First, we write the full ionic equation for the reactants: \(\mathrm{NaCH}_{3}\mathrm{COO} \rightarrow \mathrm{Na}^{+} + \mathrm{CH}_{3}\mathrm{COO}^{-}\), \(\mathrm{HCl} \rightarrow \mathrm{H}^{+} + \mathrm{Cl}^{-}\). When these ions combine, we have two possible products: \(\mathrm{NaCl}\) and \(\mathrm{HCH_3COO}\) (acetic acid). Using the solubility rules, we note that \(\mathrm{NaCl}\) is soluble since Na is an alkali metal. Acetic acid is soluble since it is a weak acid. Therefore, there is no precipitate formed in this case. Then, we write the balanced equation for the reaction: \(\mathrm{NaCH}_{3}\mathrm{COO} + \mathrm{HCl} \rightarrow \mathrm{NaCl} + \mathrm{HCH_{3}COO}\).

First, we write the full ionic equation for the reactants: \(\mathrm{KOH} \rightarrow \mathrm{K}^{+} + \mathrm{OH}^{-}\), \(\mathrm{Cu}\left(\mathrm{NO}_{3}\right)_{2} \rightarrow \mathrm{Cu}^{2+} + 2\mathrm{NO}_3^-\). When these ions combine, we have two possible products: \(\mathrm{KNO}_{3}\) and \(\mathrm{Cu(OH)_2}\). Using the solubility rules, we note that \(\mathrm{KNO}_3\) is soluble since K is an alkali metal. However, \(\mathrm{Cu(OH)_2}\) is insoluble since hydroxides are generally insoluble, except when combined with alkali metals or ammonium. So, the precipitate that forms is \(\mathrm{Cu(OH)_2}\). Then, we write the balanced equation for the reaction: \(\mathrm{KOH} + \mathrm{Cu(NO}_{3})_{2} \rightarrow \mathrm{KNO}_{3} + \mathrm{Cu(OH)_{2}↓}\).

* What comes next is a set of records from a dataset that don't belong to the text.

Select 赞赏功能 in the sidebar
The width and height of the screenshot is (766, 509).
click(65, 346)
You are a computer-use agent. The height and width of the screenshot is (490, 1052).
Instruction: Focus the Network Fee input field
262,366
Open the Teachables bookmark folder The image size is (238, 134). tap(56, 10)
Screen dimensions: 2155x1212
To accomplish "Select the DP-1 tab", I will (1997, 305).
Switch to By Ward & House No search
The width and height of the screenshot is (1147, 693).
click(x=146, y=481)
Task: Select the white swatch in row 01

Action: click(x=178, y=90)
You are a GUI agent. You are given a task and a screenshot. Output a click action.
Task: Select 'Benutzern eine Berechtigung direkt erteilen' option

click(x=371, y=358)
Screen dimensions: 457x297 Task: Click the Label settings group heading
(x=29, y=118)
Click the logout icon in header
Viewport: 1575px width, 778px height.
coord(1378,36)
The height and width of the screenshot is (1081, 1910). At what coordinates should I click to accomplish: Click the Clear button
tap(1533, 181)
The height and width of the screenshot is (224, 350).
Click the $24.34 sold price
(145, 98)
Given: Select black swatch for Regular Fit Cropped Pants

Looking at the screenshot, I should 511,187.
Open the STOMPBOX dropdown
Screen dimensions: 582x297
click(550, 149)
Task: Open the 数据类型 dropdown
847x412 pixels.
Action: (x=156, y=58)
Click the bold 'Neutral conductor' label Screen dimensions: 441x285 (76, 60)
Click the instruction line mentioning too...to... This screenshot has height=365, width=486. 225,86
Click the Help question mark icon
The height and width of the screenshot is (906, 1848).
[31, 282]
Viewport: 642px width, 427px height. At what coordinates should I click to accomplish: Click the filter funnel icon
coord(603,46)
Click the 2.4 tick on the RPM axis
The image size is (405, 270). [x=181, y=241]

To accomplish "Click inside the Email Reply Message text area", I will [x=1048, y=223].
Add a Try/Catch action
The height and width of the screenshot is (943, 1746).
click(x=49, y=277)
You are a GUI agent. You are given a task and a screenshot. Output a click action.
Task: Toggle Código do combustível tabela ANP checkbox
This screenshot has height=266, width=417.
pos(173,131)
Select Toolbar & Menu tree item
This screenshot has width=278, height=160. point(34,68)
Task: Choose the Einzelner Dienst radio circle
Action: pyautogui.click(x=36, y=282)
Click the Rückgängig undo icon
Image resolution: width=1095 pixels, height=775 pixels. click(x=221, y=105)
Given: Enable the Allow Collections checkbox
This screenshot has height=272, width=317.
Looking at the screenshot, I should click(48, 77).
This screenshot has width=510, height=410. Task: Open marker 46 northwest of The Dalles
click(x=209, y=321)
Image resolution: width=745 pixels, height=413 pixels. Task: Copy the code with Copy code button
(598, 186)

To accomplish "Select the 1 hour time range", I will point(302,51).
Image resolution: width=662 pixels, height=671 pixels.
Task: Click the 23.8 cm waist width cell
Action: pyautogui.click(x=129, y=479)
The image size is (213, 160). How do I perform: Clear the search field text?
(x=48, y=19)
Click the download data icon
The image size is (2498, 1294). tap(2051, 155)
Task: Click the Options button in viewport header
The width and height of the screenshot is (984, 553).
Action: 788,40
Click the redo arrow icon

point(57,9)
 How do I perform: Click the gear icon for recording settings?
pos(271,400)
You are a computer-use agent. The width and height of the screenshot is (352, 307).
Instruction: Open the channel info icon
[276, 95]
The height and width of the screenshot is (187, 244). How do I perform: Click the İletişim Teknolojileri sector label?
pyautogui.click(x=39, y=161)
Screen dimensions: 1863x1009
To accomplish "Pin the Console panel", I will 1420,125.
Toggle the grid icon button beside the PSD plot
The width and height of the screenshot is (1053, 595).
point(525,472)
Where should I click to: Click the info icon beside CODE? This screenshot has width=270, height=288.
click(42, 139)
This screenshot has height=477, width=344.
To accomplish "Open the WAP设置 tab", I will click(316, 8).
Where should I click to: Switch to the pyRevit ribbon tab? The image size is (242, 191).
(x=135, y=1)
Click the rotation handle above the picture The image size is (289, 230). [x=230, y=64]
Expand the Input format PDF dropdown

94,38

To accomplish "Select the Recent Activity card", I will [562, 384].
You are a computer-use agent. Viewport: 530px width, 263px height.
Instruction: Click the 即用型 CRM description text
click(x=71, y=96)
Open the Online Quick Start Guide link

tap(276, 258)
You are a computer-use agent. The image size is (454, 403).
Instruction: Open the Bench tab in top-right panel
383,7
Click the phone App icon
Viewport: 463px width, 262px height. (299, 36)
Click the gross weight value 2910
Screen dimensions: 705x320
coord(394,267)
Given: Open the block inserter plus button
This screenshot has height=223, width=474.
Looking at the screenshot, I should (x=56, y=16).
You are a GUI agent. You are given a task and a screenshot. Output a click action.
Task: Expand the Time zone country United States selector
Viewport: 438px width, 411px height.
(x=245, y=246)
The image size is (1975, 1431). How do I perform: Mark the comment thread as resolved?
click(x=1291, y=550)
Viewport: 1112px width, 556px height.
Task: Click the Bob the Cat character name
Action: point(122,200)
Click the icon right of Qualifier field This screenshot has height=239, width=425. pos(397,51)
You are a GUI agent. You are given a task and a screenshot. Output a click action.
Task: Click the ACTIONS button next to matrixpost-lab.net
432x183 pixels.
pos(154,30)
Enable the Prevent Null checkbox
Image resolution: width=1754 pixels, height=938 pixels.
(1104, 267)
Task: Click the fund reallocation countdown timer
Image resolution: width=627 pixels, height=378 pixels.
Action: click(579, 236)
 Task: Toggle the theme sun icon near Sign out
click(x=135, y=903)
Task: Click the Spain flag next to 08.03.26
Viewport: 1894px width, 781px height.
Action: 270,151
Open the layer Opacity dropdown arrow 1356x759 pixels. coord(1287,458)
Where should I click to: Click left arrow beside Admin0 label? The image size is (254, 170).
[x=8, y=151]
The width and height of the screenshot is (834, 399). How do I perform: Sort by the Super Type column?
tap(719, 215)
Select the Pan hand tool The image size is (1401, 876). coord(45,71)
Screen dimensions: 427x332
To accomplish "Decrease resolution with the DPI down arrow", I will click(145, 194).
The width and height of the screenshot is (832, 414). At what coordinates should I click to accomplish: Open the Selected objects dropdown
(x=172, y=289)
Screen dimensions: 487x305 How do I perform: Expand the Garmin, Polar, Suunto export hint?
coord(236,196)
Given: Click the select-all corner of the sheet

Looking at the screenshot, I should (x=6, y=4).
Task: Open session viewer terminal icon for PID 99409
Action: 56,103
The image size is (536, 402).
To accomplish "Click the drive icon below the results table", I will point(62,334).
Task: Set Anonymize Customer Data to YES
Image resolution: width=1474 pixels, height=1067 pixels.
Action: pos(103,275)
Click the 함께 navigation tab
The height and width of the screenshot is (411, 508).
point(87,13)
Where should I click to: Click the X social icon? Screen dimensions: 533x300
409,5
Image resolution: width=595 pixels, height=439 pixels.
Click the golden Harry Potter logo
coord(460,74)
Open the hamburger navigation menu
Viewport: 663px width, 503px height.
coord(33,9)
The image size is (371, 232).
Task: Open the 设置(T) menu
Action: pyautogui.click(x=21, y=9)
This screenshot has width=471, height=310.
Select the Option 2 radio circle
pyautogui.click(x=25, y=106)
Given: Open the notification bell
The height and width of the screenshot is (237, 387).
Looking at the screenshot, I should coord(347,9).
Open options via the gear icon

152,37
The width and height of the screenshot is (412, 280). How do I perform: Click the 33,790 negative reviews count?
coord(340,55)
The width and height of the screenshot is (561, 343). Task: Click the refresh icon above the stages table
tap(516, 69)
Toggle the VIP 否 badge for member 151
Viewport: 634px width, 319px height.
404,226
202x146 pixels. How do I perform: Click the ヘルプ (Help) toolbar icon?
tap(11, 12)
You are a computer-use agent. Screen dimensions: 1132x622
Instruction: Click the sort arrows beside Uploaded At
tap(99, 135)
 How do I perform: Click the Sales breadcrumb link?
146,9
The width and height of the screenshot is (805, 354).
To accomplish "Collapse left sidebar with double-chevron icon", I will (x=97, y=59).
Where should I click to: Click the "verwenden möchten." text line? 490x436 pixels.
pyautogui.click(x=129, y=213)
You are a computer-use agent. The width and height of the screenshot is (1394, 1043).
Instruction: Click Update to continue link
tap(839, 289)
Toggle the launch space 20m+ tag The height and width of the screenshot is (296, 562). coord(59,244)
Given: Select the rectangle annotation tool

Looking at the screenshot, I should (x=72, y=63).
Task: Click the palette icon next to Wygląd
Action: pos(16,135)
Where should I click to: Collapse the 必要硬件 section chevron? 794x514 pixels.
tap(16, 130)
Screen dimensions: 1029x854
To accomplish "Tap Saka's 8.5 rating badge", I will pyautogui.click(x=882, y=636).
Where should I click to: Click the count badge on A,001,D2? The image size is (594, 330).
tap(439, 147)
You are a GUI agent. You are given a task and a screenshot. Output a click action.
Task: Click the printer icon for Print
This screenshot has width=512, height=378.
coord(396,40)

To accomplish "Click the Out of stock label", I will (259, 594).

First, we write the full ionic equation for the reactants: \(\mathrm{Na}_{2}\mathrm{S} \rightarrow 2\mathrm{Na}^{+} + \mathrm{S}^{2-}\), \(\mathrm{CdSO}_{4} \rightarrow \mathrm{Cd}^{2+} + \mathrm{SO}_4^{2-}\). When these ions combine, we have two possible products: \(\mathrm{Na_2SO_4}\) and \(\mathrm{CdS}\). Using the solubility rules, we note that \(\mathrm{Na}_2\mathrm{SO}_4\) is soluble since Na is an alkali metal. However, \(\mathrm{CdS}\) is insoluble since sulfides are generally insoluble, except when combined with alkali metals or ammonium. So, the precipitate that forms is \(\mathrm{CdS}\). Then, we write the balanced equation for the reaction: \(\mathrm{Na}_{2}\mathrm{S} + \mathrm{CdSO}_{4} \rightarrow \mathrm{Na}_{2}\mathrm{SO}_{4} + \mathrm{CdS ↓}\).